● **EXTRACT TO READ**
'''

Monday, Aug. 23, 1937
Nominee No. 93
By last month the gentlemen of the Department of Justice had combed their wits and the nation, and compiled a list of some 60 men. Further probing into the lives--private and public--of these 60 eliminated two-thirds of them. Last fortnight, with 20 names before him, President Roosevelt started the blue-penciling which would continue until but one name remained: that of the successor to Willis Van Devanter as Associate Justice of the Supreme Court.
Out. . . . Out. . . . Out. . . . Finally seven names were left. In one group three Federal Circuit Court judges: Sam Gilbert Bratton of New Mexico, Joseph C. Hutcheson Jr. of Texas, Samuel Hale Sibley of Georgia, and Chief Justice Walter Parker Stacy of North Carolina's Supreme Court. In another, three integral cogs of the New Deal: U. S. Solicitor General Stanley Forman Reed of Kentucky, Senator Sherman Minton of Indiana, Senator Hugo LaFayette Black of Alabama.
Left then to choose between judges sitting hundreds of miles from Washington and actual firsthand participants in the New Deal, Franklin Roosevelt chose the group he trusted best, eliminated the judges from consideration. Then it was: Reed, Minton or Black? Black, Minton or Reed? Stanley Reed has been a stanch defender of the New Deal before the very tribunal to which he might now be named, but Stanley Reed is also a bank director. Moreover, Kentucky is already represented on the bench by reactionary old James Clark McReynolds--at this thought Franklin Roosevelt may well have gritted his teeth. So Stanley Reed went out. Two Senators were left, men who might be easily confirmed by virtue of hoary "Senatorial courtesy," which presumes that every Senator is a witness to the irreproachable character of every other Senator. Both Senators had been bulwarks of the New Deal even unto the last ditch of the Court Plan. But Sherman Minton had not reached the Senate until the New Deal was two years old. Besides, the droll McNutt machine had put Sherman Minton into office while Hugo Black was beholden to no machine except his own, grounded in the Alabama backwoods whence he sprang. His mind made up, Franklin Roosevelt wrote in longhand his long-awaited message to the Senate last week: "I nominate Hugo L. Black of Alabama to be an Associate Justice of the Supreme Court."
Poor Boy's Progress. When President Roosevelt sent his nomination to the Senate, only he and Hugo Black knew what was in it and Senator Black's knowledge was hours old. The nomination fell as a bombshell to the press if not to the nominee, whose previous experience on the bench consisted of a year-and-a-half as a "boy judge" in Birmingham's police court. That was in 1910, three years after he had left poverty-bitten Clay County with $1.20 following the burning of the law office young Hugo had managed to set up when he graduated from the University of Alabama Law School.

'''

Pixel coordinate grounding data
'''

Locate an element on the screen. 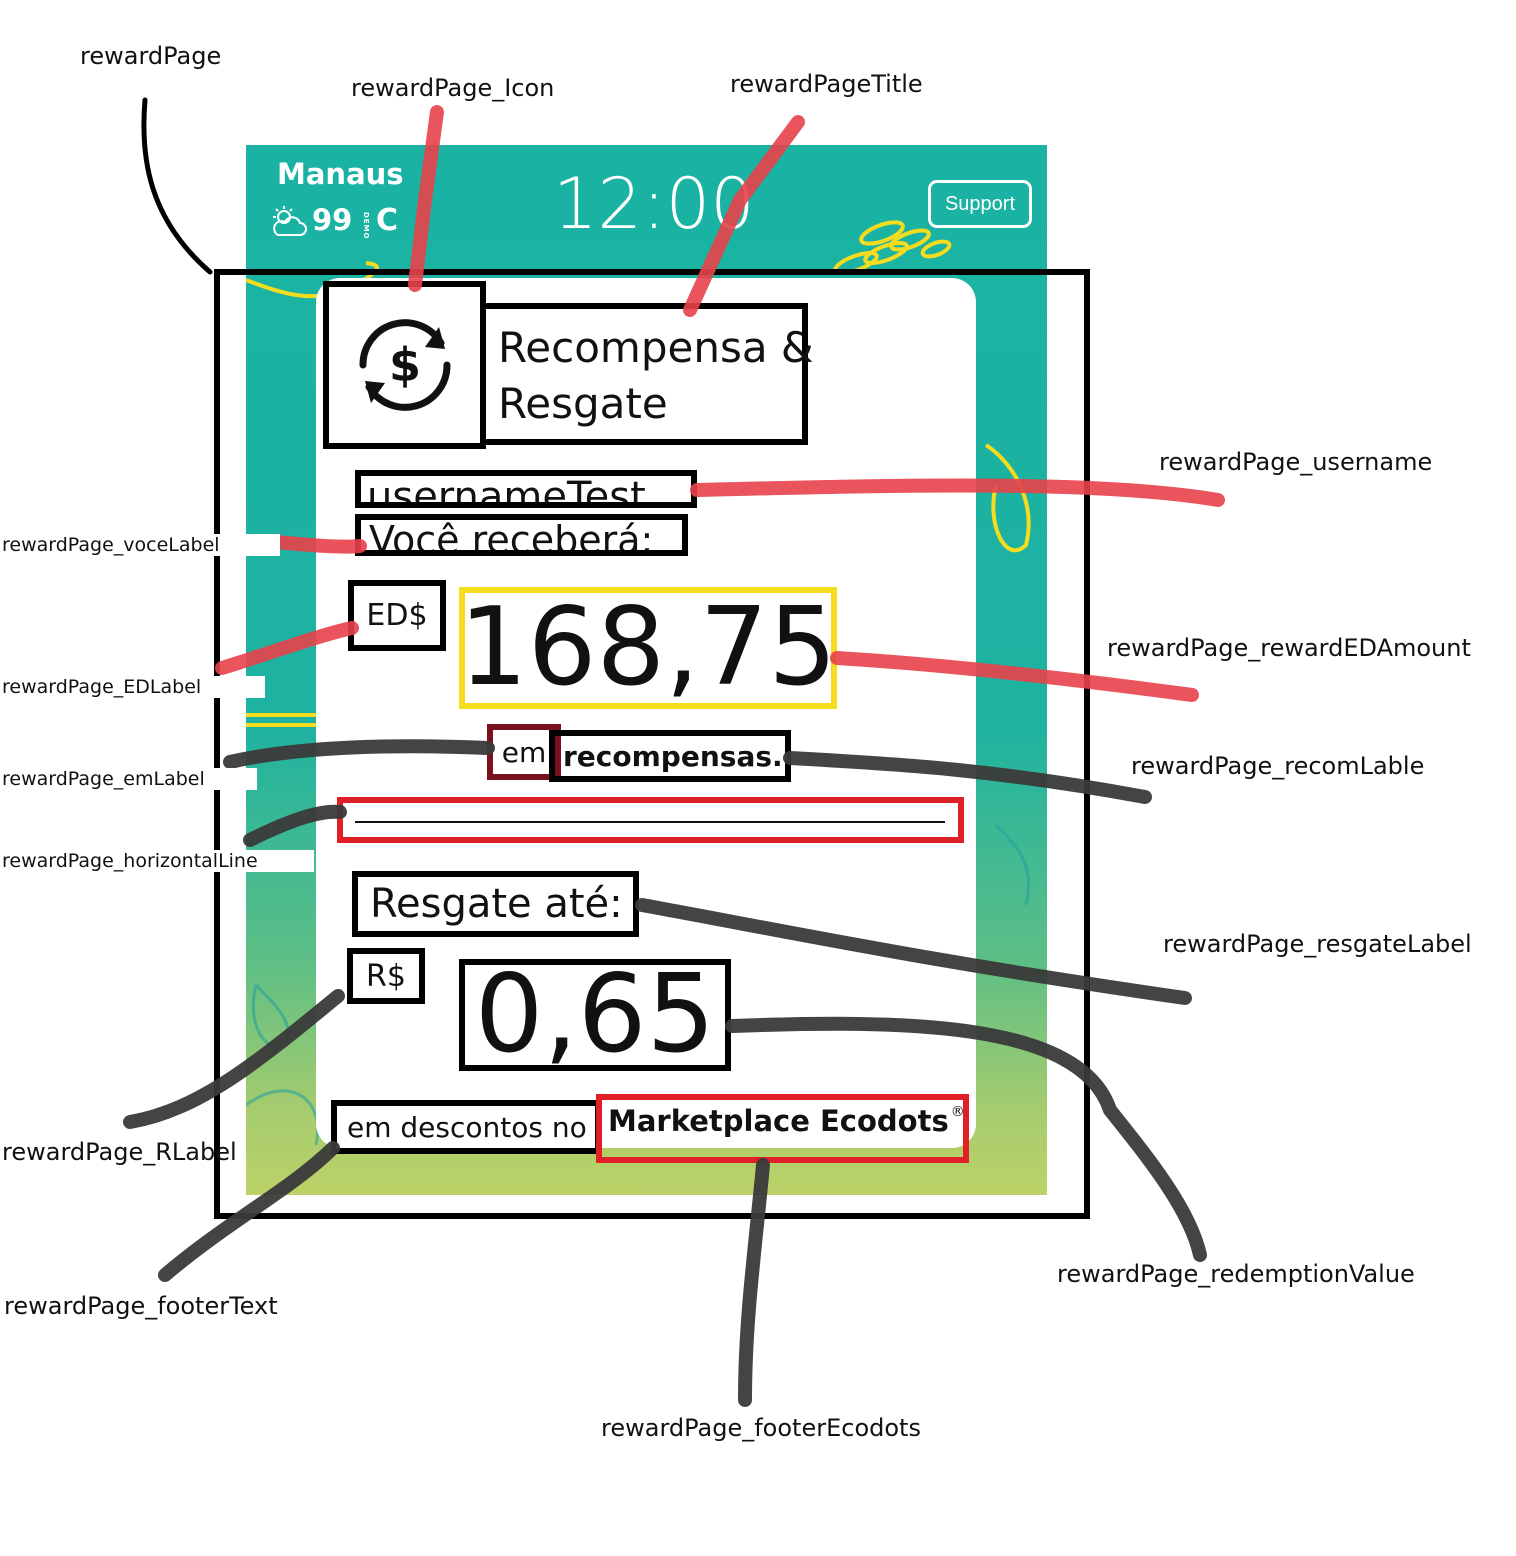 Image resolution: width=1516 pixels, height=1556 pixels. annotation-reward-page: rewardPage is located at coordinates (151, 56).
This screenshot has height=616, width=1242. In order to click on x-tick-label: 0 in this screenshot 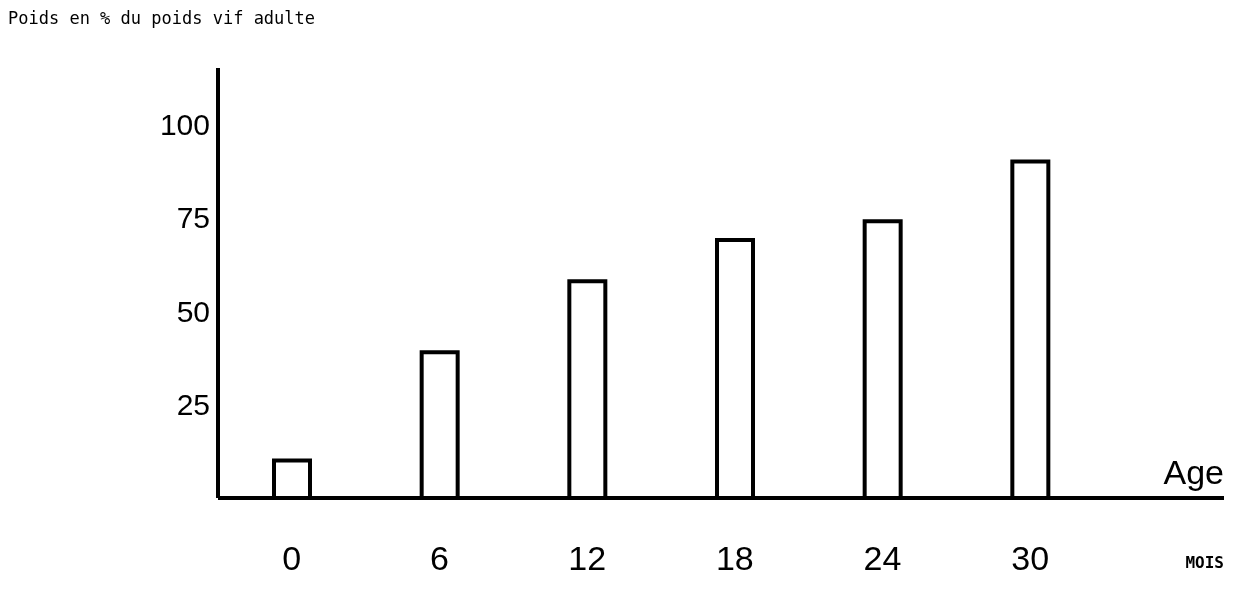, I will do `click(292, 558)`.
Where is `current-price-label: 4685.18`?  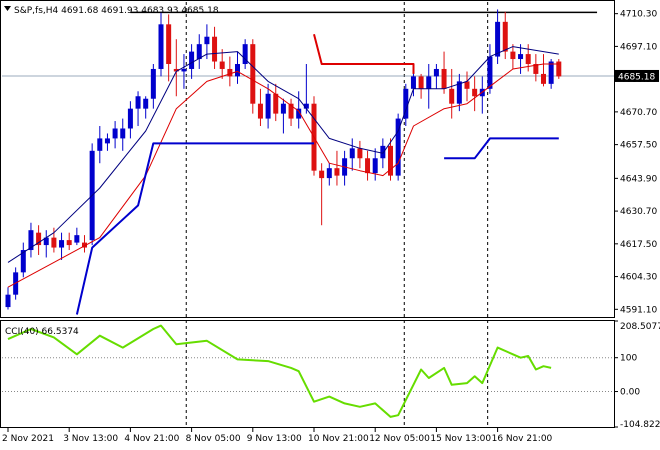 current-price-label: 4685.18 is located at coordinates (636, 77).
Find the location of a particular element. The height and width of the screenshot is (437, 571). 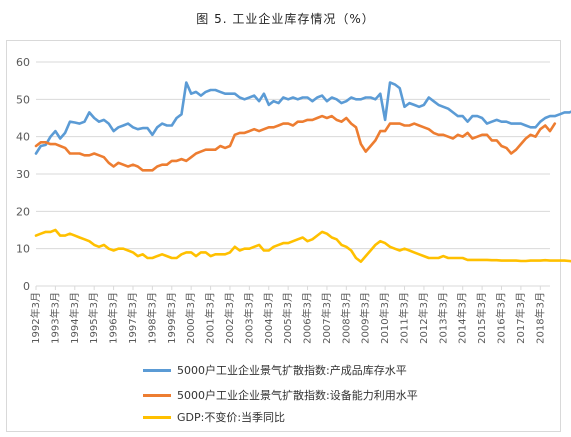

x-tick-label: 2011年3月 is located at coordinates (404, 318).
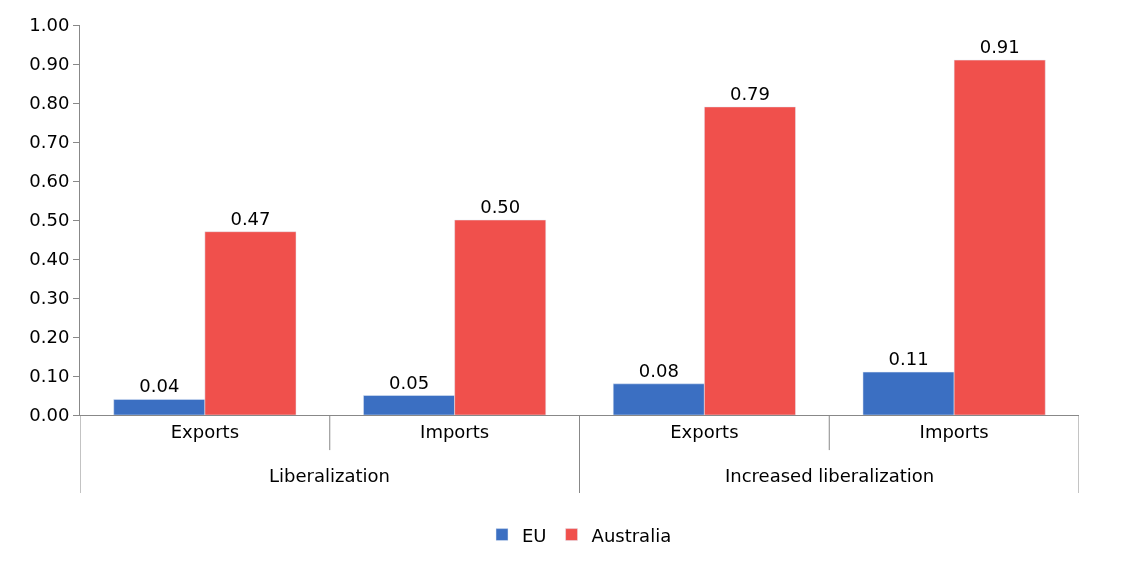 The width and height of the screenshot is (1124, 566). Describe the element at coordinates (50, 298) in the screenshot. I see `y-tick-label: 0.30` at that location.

'''

● **TASKS**
(a) Copy out the entries verbatim, from the line containing "Find the location" to the end of the entries, including both of those lines. Omit the pictures.
(b) Pick up the article on Hugo Black's nomination to the Supreme Court after its final sentence and keep writing.
The article and the entries have nothing to do with each other.

● **RESULTS OF THE TASKS**
(a)
Find the location of a particular element. The height and width of the screenshot is (437, 571). 

x-tick-label: 2011年3月 is located at coordinates (404, 318).
 The width and height of the screenshot is (1124, 566). Describe the element at coordinates (50, 298) in the screenshot. I see `y-tick-label: 0.30` at that location.

(b)
A term in the Army (on this side) and an unspectacular non-corporation law practice in Birmingham brought Hugo Black up to 1926, when Alabama's late great Oscar Wilder Underwood declined to stand for reelection to the Senate. John H. Bankhead of a proud Alabama family announced for the job. So did Colonel L. B. Musgrove, potent coal operator and angel of the Anti-Saloon League. So did three others, including unprepossessing: Hugo Black. But Hugo Black campaigned the hardest and bitterest. He drove his battered Model T into every cranny of Alabama. He often spent the night at a farmer's house, left next morning after convincing the family and neighbors he was one of them. Most important, he wrested support from Alabama's Ku Klux Klan from Colonel Musgrove, though the Colonel claimed the promise of Klan favor from its national headquarters. Poor-white KKK backing meant election in Alabama in 1926, embarrassing as it might prove to Nominee Black in 1937*
'"The Senate made Hugo Black" runs a saying in Washington. Senators in 1927 sized him up as nothing much: an insignificant-looking son of a crossroads storekeeper and farmer, a poor young lawyer elected by the KKK to take a seat alongside J. Thomas ("Tom-Tom") Heflin. Charles Michelson of the New York World mourned the passing of Southern statesmen like Underwood and Mississippi's John Sharp Williams.
But once in the Senate something happened to Hugo Black. Venerable old George William Norris burned into him the virtues of public power development. Crusty old Thomas J. Walsh, scourge of Teapot Dome, taught him the science of conducting Senate investigations, and became in return Hugo Black's idol. As a disciple of Walsh, Hugo Black set himself up as prime inquisitor of the Senate. Hiding a quick, brittle mind behind a naive countenance and an Alabama accent, trapping witnesses in their own chicanery, Hugo Black pried into steamship and airmail scandals, brought on the Merchant Marine Act after he had proved that the Republican Administration paid as much as $125,000 to a steamship line for transporting a pound of mail. Inquisitor Black seized some 5,000,000 telegrams from Western Union files during his famed investigation of lobbyists in 1935, thereby winning a reputation as a ruthless prosecutor which was of no service to him as a candidate for Judge.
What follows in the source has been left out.